One of this web site’s top albums of last year was Buddy Girl and Mechanic’s eponymous debut, and it’s heartening that they’ve been able to follow it up so quickly (or at least what passes for quickly in the Japanese indie world). While a lot remains consistent with before, with the blues-inflected melodies combined with an obvious love of krautrock, and vocalist Xiroh’s habit of suddenly squeaking like a 1960s secretary who’s just been touched on the bottom by a roguish co-worker. However, the transition from the bands debut to Topsy Turvy is far from seamless, and it’s clear a lot’s been going on in the studio in the interim. While Buddy Girl and Mechanic was characterised by expansive, reverb-drenched sonic vistas, Topsy Turvy is a far more claustrophobic album, with the group’s “Mechanic” aspect expressing itself in the clockwork clinks, clanks, rattles and creaks of songs like Mechanic Nonsense and Cat’s Scratching, and the tightly compressed drums of the Circe’s Kitchen. Rather than all blending together into one sultry sunset soup as the 2013 model BGM did, the band’s 2014 incarnation sets each sound scrapping it out in a closet.
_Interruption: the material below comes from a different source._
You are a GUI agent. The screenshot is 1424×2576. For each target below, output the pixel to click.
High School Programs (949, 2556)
One effect of this more claustrophobic production is that where in the past Xiroh’s vocals have tended to be indistinct in the reverb and overdubs, here they are occasionally pushed closer to the surface, as on the title track. Language can often be a problem for Japanese acts as the needs, expectations and interpretations of domestic and overseas audiences can lead to very different responses. Most obviously this lies in comprehension, where Japanese is obviously easier to understand for Japanese audiences and English for those in many other places. Differences also lie in how exotic or fashionable a language can make something sound, and how the inflection the singer places on the words can affect the impression they make. The vocals on Topsy Turvy are in a mixture of English and Japanese, processed through a variety of effects, sometimes in the group’s familiar distant and abstract manner, sometimes right close up in the listener’s ear. Now where a group like Shonen Knife make a virtue out of the naïvety of their English pronunciation, Buddy Girl aren’t that sort of band. The persona Xiroh projects is more adult, more vampish, and this lends an odd sense of not-quite-rightness to the English language material, where the naturalistic and the obviously foreign grate against each other.
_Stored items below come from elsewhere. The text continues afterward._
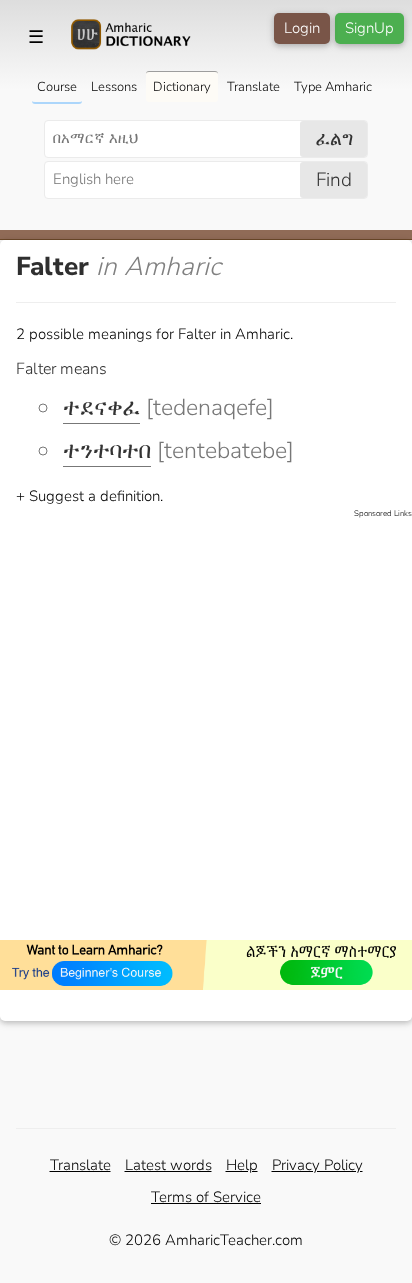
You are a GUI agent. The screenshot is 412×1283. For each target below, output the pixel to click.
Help (242, 1165)
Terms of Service (206, 1197)
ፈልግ (334, 139)
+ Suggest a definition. (89, 496)
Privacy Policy (317, 1165)
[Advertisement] (206, 726)
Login (302, 28)
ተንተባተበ (107, 450)
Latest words (168, 1165)
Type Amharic (333, 87)
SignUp (369, 28)
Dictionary (182, 87)
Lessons (114, 87)
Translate (253, 87)
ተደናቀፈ (101, 407)
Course (57, 87)
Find (334, 180)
And yet break it down and there’s nothing intrinsically wrong going on in their either. Topsy Turvy kicks off with a song that purrs its desire to “make it nonsense” and is an album constructed entirely of sounds and ideas designed to clash against each other. Release the Fish sets what sounds like a sanshin, an instrument primarily associated with Okinawan folk music, against a song that’s comes over like one big sexual come-on, while closing track Nature/Property takes all the grinding gears, tensing wires and general “mechanic nonsense” that have clattered through the album and builds an ambient psychedelic crescendo around them before releasing it all into a throbbing, motorik conclusion that lasts for about a minute but could have gone on for about twenty.
So amid all this wilful chaos, does something coherent emerge? Well, firstly I’m not sure it really needs to, and secondly yes it does. Aside from the obvious point that the thematic clash of elements that runs through the album is in itself a point of consistency, the group also never let it sabotage the songs. “The melody, it’s my remedy,” is the opening track’s response to the “nonsense” it professes to promote, and while Buddy Girl and Mechanic play the mischief makers, they’re fundamentally a band very much like Can in that the fun and games is always set in service of the greater musical good.